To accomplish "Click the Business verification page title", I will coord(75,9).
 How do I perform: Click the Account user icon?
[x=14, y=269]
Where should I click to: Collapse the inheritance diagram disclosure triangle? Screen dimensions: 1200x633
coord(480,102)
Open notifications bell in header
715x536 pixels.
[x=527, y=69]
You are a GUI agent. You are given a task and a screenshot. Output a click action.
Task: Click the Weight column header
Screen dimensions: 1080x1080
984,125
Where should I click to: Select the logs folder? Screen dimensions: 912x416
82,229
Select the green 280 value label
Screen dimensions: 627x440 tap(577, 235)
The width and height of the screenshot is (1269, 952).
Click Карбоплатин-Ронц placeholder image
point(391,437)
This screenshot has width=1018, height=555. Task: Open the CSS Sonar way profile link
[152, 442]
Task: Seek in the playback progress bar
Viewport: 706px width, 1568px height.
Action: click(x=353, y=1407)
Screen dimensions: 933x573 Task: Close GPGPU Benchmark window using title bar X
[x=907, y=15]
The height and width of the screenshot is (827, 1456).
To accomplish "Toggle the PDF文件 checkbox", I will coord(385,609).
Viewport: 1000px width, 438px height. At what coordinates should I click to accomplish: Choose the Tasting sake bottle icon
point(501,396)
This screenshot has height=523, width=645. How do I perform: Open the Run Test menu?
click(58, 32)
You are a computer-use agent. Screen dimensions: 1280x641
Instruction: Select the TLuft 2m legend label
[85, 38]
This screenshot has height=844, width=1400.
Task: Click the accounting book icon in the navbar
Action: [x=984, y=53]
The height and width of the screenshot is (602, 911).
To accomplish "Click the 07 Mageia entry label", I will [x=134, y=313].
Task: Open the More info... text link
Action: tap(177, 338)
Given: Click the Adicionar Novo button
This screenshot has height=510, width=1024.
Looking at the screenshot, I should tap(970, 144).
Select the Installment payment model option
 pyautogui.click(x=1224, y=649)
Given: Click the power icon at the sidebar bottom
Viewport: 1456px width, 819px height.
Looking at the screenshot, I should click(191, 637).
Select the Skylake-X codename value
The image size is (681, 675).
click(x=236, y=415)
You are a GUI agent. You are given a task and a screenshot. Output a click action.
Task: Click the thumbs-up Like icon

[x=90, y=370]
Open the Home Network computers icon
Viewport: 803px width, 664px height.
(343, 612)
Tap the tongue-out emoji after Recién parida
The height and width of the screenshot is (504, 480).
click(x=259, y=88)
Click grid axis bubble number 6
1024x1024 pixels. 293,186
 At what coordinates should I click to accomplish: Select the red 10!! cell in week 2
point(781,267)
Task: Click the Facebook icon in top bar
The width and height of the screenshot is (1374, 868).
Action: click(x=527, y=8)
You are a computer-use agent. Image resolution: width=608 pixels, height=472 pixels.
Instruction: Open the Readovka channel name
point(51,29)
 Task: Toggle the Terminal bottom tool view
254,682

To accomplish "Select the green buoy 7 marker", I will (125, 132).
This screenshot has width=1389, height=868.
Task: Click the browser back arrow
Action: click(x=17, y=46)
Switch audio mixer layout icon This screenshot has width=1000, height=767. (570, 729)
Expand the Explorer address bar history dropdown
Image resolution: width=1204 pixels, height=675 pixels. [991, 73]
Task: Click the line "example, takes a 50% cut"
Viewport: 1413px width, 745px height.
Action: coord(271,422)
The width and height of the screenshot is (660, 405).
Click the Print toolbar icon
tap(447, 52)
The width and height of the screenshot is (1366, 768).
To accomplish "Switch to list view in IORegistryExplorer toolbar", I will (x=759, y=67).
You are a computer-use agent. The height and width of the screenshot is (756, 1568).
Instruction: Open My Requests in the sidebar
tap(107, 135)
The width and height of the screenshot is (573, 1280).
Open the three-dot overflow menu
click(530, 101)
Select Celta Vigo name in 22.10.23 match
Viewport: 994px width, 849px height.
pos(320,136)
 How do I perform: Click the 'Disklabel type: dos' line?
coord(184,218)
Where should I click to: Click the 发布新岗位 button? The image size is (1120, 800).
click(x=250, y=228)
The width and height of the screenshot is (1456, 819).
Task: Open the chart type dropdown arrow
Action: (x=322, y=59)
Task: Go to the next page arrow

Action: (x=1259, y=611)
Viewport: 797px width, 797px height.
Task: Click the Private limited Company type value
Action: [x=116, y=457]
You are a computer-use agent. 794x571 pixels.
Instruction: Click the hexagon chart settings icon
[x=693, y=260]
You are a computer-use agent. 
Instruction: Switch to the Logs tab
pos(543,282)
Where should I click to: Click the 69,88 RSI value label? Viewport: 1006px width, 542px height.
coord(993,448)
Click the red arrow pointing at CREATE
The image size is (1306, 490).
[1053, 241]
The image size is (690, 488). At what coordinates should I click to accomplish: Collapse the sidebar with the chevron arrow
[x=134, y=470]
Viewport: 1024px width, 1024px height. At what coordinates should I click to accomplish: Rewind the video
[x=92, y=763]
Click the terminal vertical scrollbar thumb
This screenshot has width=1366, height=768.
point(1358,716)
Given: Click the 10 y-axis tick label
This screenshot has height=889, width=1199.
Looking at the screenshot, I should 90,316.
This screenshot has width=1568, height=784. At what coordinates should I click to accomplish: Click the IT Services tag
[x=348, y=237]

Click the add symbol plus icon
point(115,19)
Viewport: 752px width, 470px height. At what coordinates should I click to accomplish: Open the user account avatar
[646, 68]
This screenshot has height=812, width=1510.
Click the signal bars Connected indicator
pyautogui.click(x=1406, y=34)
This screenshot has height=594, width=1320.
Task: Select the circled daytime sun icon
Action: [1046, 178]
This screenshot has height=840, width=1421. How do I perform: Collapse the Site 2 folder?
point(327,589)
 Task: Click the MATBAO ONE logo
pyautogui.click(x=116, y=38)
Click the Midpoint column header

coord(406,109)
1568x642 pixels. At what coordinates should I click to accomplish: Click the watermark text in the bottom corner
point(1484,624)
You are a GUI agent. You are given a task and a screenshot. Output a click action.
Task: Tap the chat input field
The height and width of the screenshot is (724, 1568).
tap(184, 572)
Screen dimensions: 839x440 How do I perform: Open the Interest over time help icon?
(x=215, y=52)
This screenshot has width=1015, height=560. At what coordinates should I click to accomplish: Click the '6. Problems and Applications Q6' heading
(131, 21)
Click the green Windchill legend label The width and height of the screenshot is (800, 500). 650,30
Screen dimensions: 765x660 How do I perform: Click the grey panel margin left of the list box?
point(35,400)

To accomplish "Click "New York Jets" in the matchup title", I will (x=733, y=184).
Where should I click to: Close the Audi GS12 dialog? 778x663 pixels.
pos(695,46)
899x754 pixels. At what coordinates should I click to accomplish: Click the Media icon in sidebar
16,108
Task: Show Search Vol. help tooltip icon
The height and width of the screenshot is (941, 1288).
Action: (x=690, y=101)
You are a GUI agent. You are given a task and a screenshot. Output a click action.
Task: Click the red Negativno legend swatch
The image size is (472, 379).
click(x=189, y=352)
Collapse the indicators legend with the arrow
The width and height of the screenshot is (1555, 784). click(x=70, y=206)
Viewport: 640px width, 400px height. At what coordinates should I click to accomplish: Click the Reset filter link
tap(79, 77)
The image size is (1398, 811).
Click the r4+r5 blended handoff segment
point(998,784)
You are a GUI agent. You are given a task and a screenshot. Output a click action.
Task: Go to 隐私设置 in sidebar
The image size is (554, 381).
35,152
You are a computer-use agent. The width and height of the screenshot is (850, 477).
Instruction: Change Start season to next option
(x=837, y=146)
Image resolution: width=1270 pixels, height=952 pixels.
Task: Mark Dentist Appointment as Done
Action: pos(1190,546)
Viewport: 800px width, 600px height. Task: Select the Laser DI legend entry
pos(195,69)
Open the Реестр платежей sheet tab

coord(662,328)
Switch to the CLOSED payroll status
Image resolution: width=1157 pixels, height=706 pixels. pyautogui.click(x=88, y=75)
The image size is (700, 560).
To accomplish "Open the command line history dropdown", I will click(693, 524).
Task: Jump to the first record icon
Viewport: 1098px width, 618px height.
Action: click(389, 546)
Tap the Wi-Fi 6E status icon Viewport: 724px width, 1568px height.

◆ **EXERCISE REQUIREMENTS**
Copy the listing above from its beginning through the line containing "click(58, 32)", keeping every line unchanged and including both ends.

◆ **EXERCISE RESPONSE**
To accomplish "Click the Business verification page title", I will coord(75,9).
 How do I perform: Click the Account user icon?
[x=14, y=269]
Where should I click to: Collapse the inheritance diagram disclosure triangle? Screen dimensions: 1200x633
coord(480,102)
Open notifications bell in header
715x536 pixels.
[x=527, y=69]
You are a GUI agent. You are given a task and a screenshot. Output a click action.
Task: Click the Weight column header
Screen dimensions: 1080x1080
984,125
Where should I click to: Select the logs folder? Screen dimensions: 912x416
82,229
Select the green 280 value label
Screen dimensions: 627x440 tap(577, 235)
The width and height of the screenshot is (1269, 952).
Click Карбоплатин-Ронц placeholder image
point(391,437)
This screenshot has width=1018, height=555. Task: Open the CSS Sonar way profile link
[152, 442]
Task: Seek in the playback progress bar
Viewport: 706px width, 1568px height.
Action: click(x=353, y=1407)
Screen dimensions: 933x573 Task: Close GPGPU Benchmark window using title bar X
[x=907, y=15]
The height and width of the screenshot is (827, 1456).
To accomplish "Toggle the PDF文件 checkbox", I will coord(385,609).
Viewport: 1000px width, 438px height. At what coordinates should I click to accomplish: Choose the Tasting sake bottle icon
point(501,396)
This screenshot has height=523, width=645. How do I perform: Open the Run Test menu?
click(58, 32)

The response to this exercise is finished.